Fualdhi juga menyampaikan kritik terhadap jalur hukum yang saat ini digunakan untuk menyelesaikan sengketa wilayah tersebut. Ia menilai jalur hukum saat ini lebih sering menjadi legitimasi terhadap ketimpangan struktural yang dilegalkan negara.
“Mengutip Tan Malaka: Tidak ada tawar menawar dengan maling yang menjarah di rumah kita sendiri. Jalur hukum hanya masuk akal ketika negara berdiri netral. Ketika negara menjadi alat pembenar penjajahan administratif, maka hukum hanya jadi catatan akhir dari pengkhianatan sejarah,” tuturnya.

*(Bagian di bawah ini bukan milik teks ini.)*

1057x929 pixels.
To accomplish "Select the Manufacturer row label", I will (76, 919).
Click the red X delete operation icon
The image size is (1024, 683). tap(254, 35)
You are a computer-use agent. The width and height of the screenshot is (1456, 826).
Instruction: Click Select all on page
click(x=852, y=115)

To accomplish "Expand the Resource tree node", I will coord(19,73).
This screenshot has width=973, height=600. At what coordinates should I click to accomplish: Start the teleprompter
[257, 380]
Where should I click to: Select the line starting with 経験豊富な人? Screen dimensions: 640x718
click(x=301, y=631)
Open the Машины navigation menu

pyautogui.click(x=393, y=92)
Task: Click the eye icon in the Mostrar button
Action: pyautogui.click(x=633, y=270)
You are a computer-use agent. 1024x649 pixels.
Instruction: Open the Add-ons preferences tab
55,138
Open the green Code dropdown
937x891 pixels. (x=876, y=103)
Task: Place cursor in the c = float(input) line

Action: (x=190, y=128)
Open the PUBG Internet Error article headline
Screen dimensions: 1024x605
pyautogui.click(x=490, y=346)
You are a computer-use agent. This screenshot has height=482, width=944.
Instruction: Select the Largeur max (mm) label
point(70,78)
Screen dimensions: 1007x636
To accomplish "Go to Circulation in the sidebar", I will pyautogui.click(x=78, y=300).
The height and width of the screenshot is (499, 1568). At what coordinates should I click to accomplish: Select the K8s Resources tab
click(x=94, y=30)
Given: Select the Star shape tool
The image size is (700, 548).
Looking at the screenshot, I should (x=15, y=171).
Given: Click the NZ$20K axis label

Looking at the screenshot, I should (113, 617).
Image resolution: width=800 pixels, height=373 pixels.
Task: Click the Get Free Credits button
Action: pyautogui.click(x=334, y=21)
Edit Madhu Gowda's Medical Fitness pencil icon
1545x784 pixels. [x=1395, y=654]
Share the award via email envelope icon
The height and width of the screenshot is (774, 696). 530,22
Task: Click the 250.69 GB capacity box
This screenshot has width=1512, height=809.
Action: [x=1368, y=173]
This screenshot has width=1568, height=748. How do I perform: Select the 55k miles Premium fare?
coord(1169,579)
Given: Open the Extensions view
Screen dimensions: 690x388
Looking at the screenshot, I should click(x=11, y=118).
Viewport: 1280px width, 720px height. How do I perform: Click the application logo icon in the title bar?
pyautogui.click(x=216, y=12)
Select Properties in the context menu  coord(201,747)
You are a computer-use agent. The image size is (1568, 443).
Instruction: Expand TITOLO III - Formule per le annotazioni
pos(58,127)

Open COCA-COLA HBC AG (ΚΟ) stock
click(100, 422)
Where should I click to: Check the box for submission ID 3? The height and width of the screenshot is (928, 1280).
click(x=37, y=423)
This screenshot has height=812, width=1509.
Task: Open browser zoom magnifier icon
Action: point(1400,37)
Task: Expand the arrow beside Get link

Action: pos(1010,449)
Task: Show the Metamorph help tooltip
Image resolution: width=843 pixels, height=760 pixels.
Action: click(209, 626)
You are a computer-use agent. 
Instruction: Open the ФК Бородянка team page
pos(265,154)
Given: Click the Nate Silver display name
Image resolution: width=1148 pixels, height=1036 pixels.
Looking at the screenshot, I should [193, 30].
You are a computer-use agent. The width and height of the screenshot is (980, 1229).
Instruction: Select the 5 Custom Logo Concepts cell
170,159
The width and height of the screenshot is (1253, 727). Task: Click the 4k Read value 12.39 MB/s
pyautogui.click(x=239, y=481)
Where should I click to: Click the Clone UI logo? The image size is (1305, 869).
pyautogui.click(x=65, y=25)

Lebih jauh, Fualdhi mempertanyakan motif di balik langkah Pemprov Sumut dan menekankan bahwa perluasan administratif yang tidak memperhatikan aspek sejarah dan sosial tidak bisa disebut sebagai pembangunan.
“Mengambil pulau dari rakyat lain bukan pembangunan. Itu kolonialisme bergaya baru,” tegasnya.
Sebagai pemuda dari Sumatera Utara, ia menyayangkan sikap pemerintah daerah yang dinilai lebih fokus memperluas wilayah ketimbang menyelesaikan persoalan-persoalan internal.
“Sumatera Utara masih punya segudang persoalan internal. Dari infrastruktur desa yang rusak, ketimpangan kota-desa, hingga pengelolaan anggaran yang tidak merata. Lebih baik kita urus itu daripada bernafsu pada empat pulau yang jelas-jelas secara historis milik rakyat Aceh,” katanya.
Fualdhi menutup pernyataannya dengan penegasan bahwa sikap diam terhadap ketidakadilan bukanlah bentuk netralitas, melainkan keberpihakan terhadap kekuasaan. Baginya, wilayah bukan semata-mata soal garis di peta, tetapi juga soal ingatan, sejarah, dan keadilan sosial.